Hay otros casos como el de Rita H., que no nos trasladan al medioevo, pero por las trazas de lo que cuenta, sí al menos a un nepotismo rural y a ciertos maltratos psíquicos. El espacio de libertad y disfrute descubierto es conmovedor. Ha iniciado sus primeros pasos con 63 años pero no está dispuesta a pararse ni a que la paren. Y eso es lo que vale su defensa y placer.
—Yo siempre he sido de misa diaria. Igual que mi madre. En realidad siempre he sido más mayor de lo que soy. Será por influencia de ella. De verdad, es la única que he vivido. Mi padre murió nada más nacer yo y mi madre se medio ahogó en un vaso de agua, a pesar de que no nos faltaba de nada. Y menos nos hubiera faltado si no hubiera dado tanto dinero a la Iglesia. Pero bueno, ella era así y, lo demás, pecado mortal.
—Entonces era bastante beata.
—No sé si se la puede llamar así, pero su vida estaba siempre en función de los rosarios —nosotras regentábamos una tienda de objetos religiosos—, las novenas, los oficios… Un verdadero diccionario de términos religiosos.
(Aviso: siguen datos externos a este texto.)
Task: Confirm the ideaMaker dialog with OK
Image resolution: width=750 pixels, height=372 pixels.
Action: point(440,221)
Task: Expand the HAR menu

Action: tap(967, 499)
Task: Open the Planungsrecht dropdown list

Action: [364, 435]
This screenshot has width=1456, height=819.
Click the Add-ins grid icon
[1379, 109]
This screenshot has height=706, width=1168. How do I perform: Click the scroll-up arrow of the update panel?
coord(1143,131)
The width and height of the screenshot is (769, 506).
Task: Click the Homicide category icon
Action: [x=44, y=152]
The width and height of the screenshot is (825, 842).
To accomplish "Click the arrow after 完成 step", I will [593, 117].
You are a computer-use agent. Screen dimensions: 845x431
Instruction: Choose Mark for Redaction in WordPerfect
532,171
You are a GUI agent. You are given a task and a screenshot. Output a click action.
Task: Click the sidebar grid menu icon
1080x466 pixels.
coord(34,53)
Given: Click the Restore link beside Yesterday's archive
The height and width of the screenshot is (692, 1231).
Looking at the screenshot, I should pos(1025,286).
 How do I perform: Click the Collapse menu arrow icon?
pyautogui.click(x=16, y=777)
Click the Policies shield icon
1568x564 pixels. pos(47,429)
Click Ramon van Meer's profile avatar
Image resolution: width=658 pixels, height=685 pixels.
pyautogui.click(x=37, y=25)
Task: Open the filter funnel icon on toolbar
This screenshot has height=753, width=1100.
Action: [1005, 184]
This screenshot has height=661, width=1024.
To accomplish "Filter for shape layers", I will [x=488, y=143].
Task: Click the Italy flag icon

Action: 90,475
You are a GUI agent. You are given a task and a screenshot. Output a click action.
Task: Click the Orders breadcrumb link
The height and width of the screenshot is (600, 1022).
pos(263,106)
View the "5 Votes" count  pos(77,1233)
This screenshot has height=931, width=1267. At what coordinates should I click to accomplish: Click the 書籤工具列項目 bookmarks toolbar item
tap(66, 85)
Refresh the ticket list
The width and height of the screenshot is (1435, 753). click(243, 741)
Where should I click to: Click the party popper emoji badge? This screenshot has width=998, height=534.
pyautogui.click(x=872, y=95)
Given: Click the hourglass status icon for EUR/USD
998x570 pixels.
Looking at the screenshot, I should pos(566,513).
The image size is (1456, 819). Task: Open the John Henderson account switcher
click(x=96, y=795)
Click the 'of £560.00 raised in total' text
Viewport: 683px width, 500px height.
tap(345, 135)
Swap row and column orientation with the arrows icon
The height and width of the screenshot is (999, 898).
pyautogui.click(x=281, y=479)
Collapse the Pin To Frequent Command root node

Ésa era mi madre quien, además de sobreprotegerme de los hombres y las mujeres, contra los que se levantaba a diario, me marcaba el ritmo de mis creencias que, por supuesto, intentaba contra viento y marea que fueran como las suyas. Con ese celo y esa herencia ¿cómo iba a conocer varón? Los únicos a los que me he acercado han sido a los curas que: «Aun siendo hombres, hay que mirarlos de otra manera», palabras de madre.
—Un poco dura, ¿no?
—No es que me queje —o ¿sí?— con efecto retardado; el asunto es que siempre fui incapaz de enfrentarme a ella, de decirle una palabra más alta que otra, de hacer de mi capa un sayo y marcharme del pueblo porque ya lo tenía tan visto que nada ni nadie era una sorpresa. Yo, tampoco.
—Y ¿qué se lo impidió?
—Cuando murió mi madre, que en Gloria esté, yo acababa de cumplir 63 años y como algo de dinero me había quedado —ella siempre vivió sin holganzas, ni alegrías, ni despilfarros— lo primero que hice —que ya había llegado la hora—, fue arreglar el cuarto de baño como Dios manda. Colocaron una ducha de plato y una columna de esas de las que salen los chorros y chorritos al bies, de frente, por debajo y con una intensidad apabullante hacia un mismo punto. Ya sabe lo que le digo, ¿verdad? Pues eso: me dio un gusto desconocido y prolongado. «¡Señor!, me dije, ¿cómo he podido vivir sin esto? Por favor, guárdame el secreto, no hace falta que mi madre lo sepa. No es pecado. El pecado es perdérselo».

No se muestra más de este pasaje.